Un petit air de vacances. Sans y être vraiment. Pour les pelouses, comme pour nous autres, le calme a des vertus insoupçonnées : pelouses et végétaux profitent, se régénèrent à l'abri des bottes et des crampons. Cette fois, l'herbe n'est pas plus verte ailleurs, mais juste sous nos yeux.
Un stade confiné, ça sonne étrangement creux. Vidé de tous ses habitants habituels. Les footballeurs, qui eux ne sont jamais là bien longtemps, quelques heures par semaine, mais aussi toutes les petites mains, les travailleurs, qui grouillent et s'activent entre deux rencontres. Plus personne. On s'attendrait à entendre chanter les oiseaux.
Mais il ne faut pas pousser non plus. Ce que l'on entend bien, pour le coup, c'est le ronronnement des tondeuses, qui n'ont jamais vraiment cessé leur ballet. Les deux jardiniers (ou Groundkeeper, pour désigner leur spécialité un peu particulière) sont toujours à pied d'oeuvre, certainement pas en télétravail.

☆ ☆ ☆ ☆

TÂCHE DEMANDÉE
Recopiez le passage du texte sur le stade confiné allant de « Mais il ne faut » jusqu'à « pas en télétravail. », en substituant « faucheuses » à « tondeuses ». Le matériel présenté ci-après provient d'une autre source.

DONNÉES FOURNIES
☆ ☆ ☆ ☆

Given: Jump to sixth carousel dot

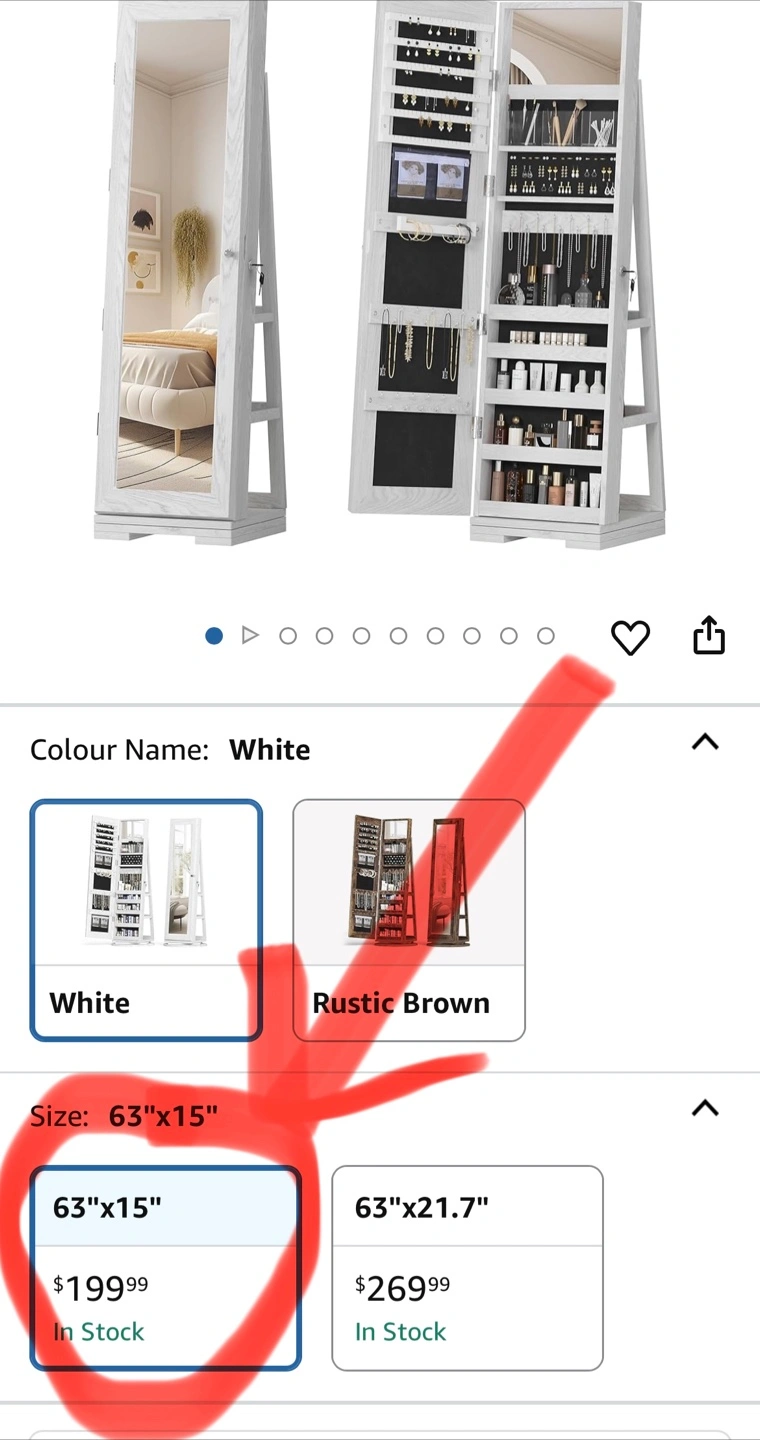Looking at the screenshot, I should click(x=398, y=635).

☆ ☆ ☆ ☆

RÉPONSE ATTENDUE
Mais il ne faut pas pousser non plus. Ce que l'on entend bien, pour le coup, c'est le ronronnement des faucheuses, qui n'ont jamais vraiment cessé leur ballet. Les deux jardiniers (ou Groundkeeper, pour désigner leur spécialité un peu particulière) sont toujours à pied d'oeuvre, certainement pas en télétravail.